Presidential Candidates Hope To Convince Jon Bon Jovi That He Was Made To Be Their Man

noah | December 26, 2007 12:40 pm
I don’t know about you, but when I think of the phrases “Jon Bon Jovi” and “politicians” my mind flashes back to the controversy over Jon’s eponymous band’s video for the 1989 song “Living In Sin,” which ruffled a ton of feathers back in the day because it showed a chick taking communion and engaging in premarital sex. Oh, the family values-obsessed wonks who came out of the woodwork for that one! But none of them, as far as I can recall, were among the politicians who the New York Times outed today as courting the New Jerseyan’s endorsement for the 2008 Presidential race, because good ol’ JBJ has apparently become, as the Times tells it, “New Jersey’s very own Bono”:

Jon Bon Jovi and Hillary Rodham Clinton have been friends for more than a decade, uniting for state dinners at the White House and campaign fund-raisers in the Hamptons.

If it seems strange that a rocker who sings paeans of working-class New Jersey is so friendly with a senator and former first lady who chose a Celine Dion song for the theme of her presidential campaign, consider a few items on Mr. Bon Jovi’s social calendar in the last few months.

There were dinners in East Hampton with Mrs. Clinton and another Democratic presidential candidate, John Edwards. Senator Barack Obama, her fiercest rival for the nomination, asked Mr. Bon Jovi to hear him speak in Midtown Manhattan. And Al Gore caught up with him in London for a photo op. …

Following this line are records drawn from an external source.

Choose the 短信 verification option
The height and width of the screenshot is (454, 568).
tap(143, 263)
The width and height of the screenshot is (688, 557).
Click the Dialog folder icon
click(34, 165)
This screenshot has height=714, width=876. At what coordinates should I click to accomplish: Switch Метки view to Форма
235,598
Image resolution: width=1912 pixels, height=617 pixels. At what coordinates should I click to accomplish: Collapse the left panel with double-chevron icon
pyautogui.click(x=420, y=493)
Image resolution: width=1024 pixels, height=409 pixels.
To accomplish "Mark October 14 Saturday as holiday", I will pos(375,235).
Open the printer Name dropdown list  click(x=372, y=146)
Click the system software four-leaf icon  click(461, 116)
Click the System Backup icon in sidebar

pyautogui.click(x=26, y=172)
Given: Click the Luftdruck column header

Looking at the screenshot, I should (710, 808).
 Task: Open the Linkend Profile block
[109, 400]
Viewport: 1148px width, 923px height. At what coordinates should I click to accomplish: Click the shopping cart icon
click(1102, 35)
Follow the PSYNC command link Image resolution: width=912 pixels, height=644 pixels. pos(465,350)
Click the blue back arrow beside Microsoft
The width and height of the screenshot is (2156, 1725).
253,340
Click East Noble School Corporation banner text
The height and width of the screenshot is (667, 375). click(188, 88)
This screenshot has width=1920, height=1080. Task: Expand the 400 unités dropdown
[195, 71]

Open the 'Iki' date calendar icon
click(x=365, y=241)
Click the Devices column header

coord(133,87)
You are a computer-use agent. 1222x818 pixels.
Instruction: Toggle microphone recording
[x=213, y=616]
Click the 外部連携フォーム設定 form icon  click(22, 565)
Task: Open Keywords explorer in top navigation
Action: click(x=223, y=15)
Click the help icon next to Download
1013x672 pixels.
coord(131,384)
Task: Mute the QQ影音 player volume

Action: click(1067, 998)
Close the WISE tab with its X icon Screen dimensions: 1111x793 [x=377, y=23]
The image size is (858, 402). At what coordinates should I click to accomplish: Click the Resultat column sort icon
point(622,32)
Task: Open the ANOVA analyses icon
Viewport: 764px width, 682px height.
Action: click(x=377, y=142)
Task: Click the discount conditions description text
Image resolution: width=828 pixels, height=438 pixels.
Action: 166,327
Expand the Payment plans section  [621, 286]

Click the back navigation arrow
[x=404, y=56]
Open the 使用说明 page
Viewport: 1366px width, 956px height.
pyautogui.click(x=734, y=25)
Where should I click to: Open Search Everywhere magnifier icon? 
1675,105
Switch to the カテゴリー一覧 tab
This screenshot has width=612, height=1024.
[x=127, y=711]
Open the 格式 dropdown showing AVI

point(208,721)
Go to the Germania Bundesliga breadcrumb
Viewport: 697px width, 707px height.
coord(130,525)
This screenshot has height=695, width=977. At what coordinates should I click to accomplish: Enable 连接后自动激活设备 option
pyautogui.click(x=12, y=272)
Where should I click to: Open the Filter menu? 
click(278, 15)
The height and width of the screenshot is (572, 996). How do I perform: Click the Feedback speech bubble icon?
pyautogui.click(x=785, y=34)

Unlike many other celebrities, he keeps his thoughts about the war in Iraq and President Bush largely to himself. While fellow New Jerseyan Bruce Springsteen is not shy about taking Mr. Bush to task and speaks out against the war on his new album, Mr. Bon Jovi is more comfortable talking about poverty and affordable housing. And his attention to those causes has earned him an audience with some of the country’s biggest political names.

No word yet on who Jon is going to endorse–presumably he’s canvassing the Presidential hopefuls on the always-crucial issue of whether or not musicians should be able to walk around with loaded six-strings on their backs–but my guess is that it’s going to be Edwards, if only because this will give him yet another opportunity to try and ply that whole “country crossover” move.